_Quoted text_.

[start]

The major strength of this film is the lead actors. Nicholas Galitzine is believable and enjoyable as a likeable but insecure everyman who knows he’s destined for more than the drudgery of his day job. Camila Mendes, who did several seasons as Veronica in Riverdale, is excellent as the no-nonsense, sharp, grown-up-in-the-room in all of the scenes. Idris Elba is, as always, perfect as Duncan, who ranges from tough teacher to substitute father figure to defeated and depressed drunk to fierce soldier. Kristen Wiig is also funny as Duncan’s sarcastic robot companion. There is even a Dolph Lundgren cameo, where the former He-Man actor gives Nicholas Galitzine some cryptic advice about the way to be a hero.

There are many funny moments in this film, including the opening scene where Adam is telling his complicated life story to his eyerolling blind date. Although not all of the jokes hit, the story is, for the most part, amusing and very kid-friendly. Unlike other superhero live-action films, Masters of the Universe opts for comedy and camp as its primary tone. The choice is a bit unexpected in this age of edgy superhero interpretations that are either grim or cynical. Masters of the Universe is closer to the tone of the Barbie movie or the live-action One Piece series. But it opts out of Barbie’s cerebral social commentary sarcasm or One Piece’s balance of outrageousness and grim intensity. It’s most similar in tone to the 2017 live-action Power Rangers, a film that tried to balance a modern, edgy aesthetic with classic, campy, kids show nostalgia. Power Rangers was a film that started off edgy/cool in the first half and then jarringly dove into campy kids nerdiness in the second half. However, Masters of the Universe has a clear target audience and vibe in mind, and stays consistent in its tone of lightness, kid-friendly playfulness and self-aware nostalgia.

[end]

(Item coordinate data)
[start]

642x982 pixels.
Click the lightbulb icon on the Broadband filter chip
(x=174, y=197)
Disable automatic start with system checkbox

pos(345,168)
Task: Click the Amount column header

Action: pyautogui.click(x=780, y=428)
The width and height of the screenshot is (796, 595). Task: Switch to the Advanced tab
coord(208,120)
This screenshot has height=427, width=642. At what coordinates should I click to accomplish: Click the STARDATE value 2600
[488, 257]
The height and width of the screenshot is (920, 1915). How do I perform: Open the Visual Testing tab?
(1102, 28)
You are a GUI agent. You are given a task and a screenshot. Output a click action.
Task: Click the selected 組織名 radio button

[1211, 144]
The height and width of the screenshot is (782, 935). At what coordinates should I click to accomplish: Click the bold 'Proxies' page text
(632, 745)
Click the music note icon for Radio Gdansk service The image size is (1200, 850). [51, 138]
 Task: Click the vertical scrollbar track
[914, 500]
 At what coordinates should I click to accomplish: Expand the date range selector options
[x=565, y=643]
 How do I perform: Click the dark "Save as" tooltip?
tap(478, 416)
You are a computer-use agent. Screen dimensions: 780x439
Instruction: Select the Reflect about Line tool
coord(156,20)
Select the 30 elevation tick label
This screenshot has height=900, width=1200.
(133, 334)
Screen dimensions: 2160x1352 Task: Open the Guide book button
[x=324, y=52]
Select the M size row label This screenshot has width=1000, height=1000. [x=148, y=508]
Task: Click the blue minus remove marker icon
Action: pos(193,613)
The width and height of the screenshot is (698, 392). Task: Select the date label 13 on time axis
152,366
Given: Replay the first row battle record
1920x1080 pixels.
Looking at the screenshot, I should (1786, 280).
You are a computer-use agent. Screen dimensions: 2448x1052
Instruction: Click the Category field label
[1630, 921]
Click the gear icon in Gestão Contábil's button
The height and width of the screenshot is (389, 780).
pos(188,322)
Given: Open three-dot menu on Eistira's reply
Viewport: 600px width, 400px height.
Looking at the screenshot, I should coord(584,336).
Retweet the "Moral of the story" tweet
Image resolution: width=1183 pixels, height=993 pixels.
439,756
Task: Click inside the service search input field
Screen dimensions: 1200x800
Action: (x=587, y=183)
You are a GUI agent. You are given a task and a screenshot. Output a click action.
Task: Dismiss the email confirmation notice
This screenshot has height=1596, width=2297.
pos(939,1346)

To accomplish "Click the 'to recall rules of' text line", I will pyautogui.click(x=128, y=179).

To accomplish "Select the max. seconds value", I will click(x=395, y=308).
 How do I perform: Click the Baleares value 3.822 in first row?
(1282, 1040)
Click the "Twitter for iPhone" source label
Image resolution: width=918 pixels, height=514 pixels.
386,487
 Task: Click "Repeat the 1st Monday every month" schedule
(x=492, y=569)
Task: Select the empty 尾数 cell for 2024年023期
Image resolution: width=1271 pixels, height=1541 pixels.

[end]

_Requests_.
1: Can you retype the stretch of the review from "The major strength" through "to be a hero."?
2: According to the review, which earlier live-action film is Masters of the Universe most similar to in tone?
These records were taken from a separate source.

_Solutions by task_.
1:
The major strength of this film is the lead actors. Nicholas Galitzine is believable and enjoyable as a likeable but insecure everyman who knows he’s destined for more than the drudgery of his day job. Camila Mendes, who did several seasons as Veronica in Riverdale, is excellent as the no-nonsense, sharp, grown-up-in-the-room in all of the scenes. Idris Elba is, as always, perfect as Duncan, who ranges from tough teacher to substitute father figure to defeated and depressed drunk to fierce soldier. Kristen Wiig is also funny as Duncan’s sarcastic robot companion. There is even a Dolph Lundgren cameo, where the former He-Man actor gives Nicholas Galitzine some cryptic advice about the way to be a hero.

2: The 2017 live-action Power Rangers.